The exception occurs on this line

responseMessage = await httpClientToUse.SendAsync(requestMessage, completionOption, (new CancellationTokenSource(timeout)).Token).ConfigureAwait(false);

In the exception handler, I measure the time taken myself to ensure that I wasn't missing something obvious. This is the output of that logging:

[2017/12/08 16:37:43.742 QuarkHttp.QNewHttpClient] ERROR: System.Threading.Tasks.TaskCanceledException thrown (Time taken: 100.0041412s).
[2017/12/08 16:37:43.742 QuarkHttp.QNewHttpClient] DEBUG: URL: https://some.site/url	Method: Get

One point to note is that this issue occurs across atleast 5 different domains that I know of, but have never seen this issue anywhere in the past. It works as expected on the .NET framework 4.5.x,4.6.x,4.7.x and Mono 4.x.x/5.x.x. However, on .NET Core, the issue occurs very often (many times an hour in my application).

This is why I think this is a framework issue rather than my own error:
In the SendNewAsync method, the line HttpClient httpClientToUse = _defaultHttpClient; causes the reuse of the default HttpClient. When this line is changed to HttpClient httpClientToUse = CreateHttpClient((false, null)); (which is used to initialize the default HttpClient in the first place as seen in the constructor), a new HttpClient is used for every request. This makes things slower, but the issue disappears. It only occurs when the same HttpClient is reused.

**Dataset records**

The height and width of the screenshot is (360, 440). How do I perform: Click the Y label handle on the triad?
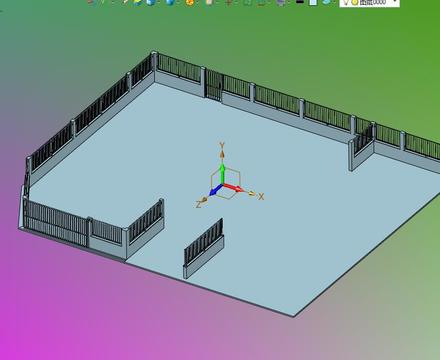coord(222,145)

...

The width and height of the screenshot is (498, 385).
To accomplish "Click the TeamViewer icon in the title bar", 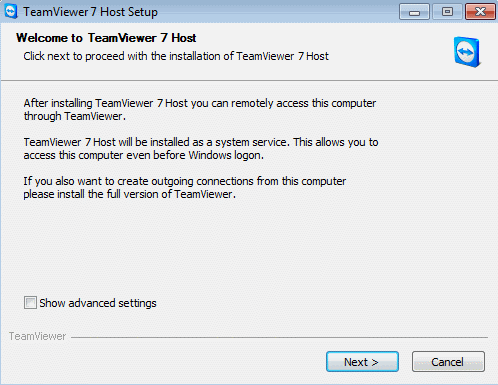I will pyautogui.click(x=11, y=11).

**What to do**
1) Decide whether each statement agrees with the post about the HttpClient exception, and answer yes or no for each. Support each answer with the deciding words of the post, quoted exactly.
(a) The problem also shows up on .NET Framework 4.6.x.
(b) Using a new HttpClient for every request makes the problem go away.
(c) The logged time before the exception was about 100 seconds.
2) Continue the post about the HttpClient exception, starting after its last sentence.
The records come from a different source than the post about the HttpClient exception.

**Answers**
1)
(a) No. "It works as expected on the .NET framework 4.5.x,4.6.x,4.7.x and Mono 4.x.x/5.x.x."
(b) Yes. "This makes things slower, but the issue disappears."
(c) Yes. "(Time taken: 100.0041412s)"

2)
I have no code that modifies the HttpClient in any way after it is initially created. In my specific application, the proxy and allowRedirects options are never changed, so the HttpClient that's used wasn't taken from _proxyHttpClients either.

I'm not sure how to debug this issue further. I could definitely test things if anyone has ideas.

My .NET Core version is 2.0.2, and it runs on Ubuntu 16.04.

@shravan2x
Copy link
Author

shravan2x commented Dec 8, 2017

As an update, the issue appears to occur mostly on requests that have fetchResponse set to false i.e. the HttpCompletionOption.ResponseHeadersRead option is used.

Though there have been a very few exceptions to this.

@Priya91
Copy link
Contributor

Priya91 commented Dec 8, 2017

@shravan2x Can you provide a short small repro app for the issue, with the exact combination of options for which this issue repros. The proxy stuff is not required for the repro right, going by your description, it would be great if only relevant code is there.

@shravan2x
Copy link
Author

shravan2x commented Dec 8, 2017

@Priya91 I'm trying to get one up, but haven't had success yet. Making the same request over and over (with HttpCompletionOption.ResponseHeadersRead) doesn't lead to the error even after 2000 requests. I believe I need a combination of factors to get this to work, but I'm really not sure which.

I've currently pushed a version of the app that replaces all common occurences of HttpCompletionOption.ResponseHeadersRead with HttpCompletionOption.ResponseContentRead. If the issue does not occur in a few hours, I can confirm that this is one aspect of the problem.

I'll post back when I have more information.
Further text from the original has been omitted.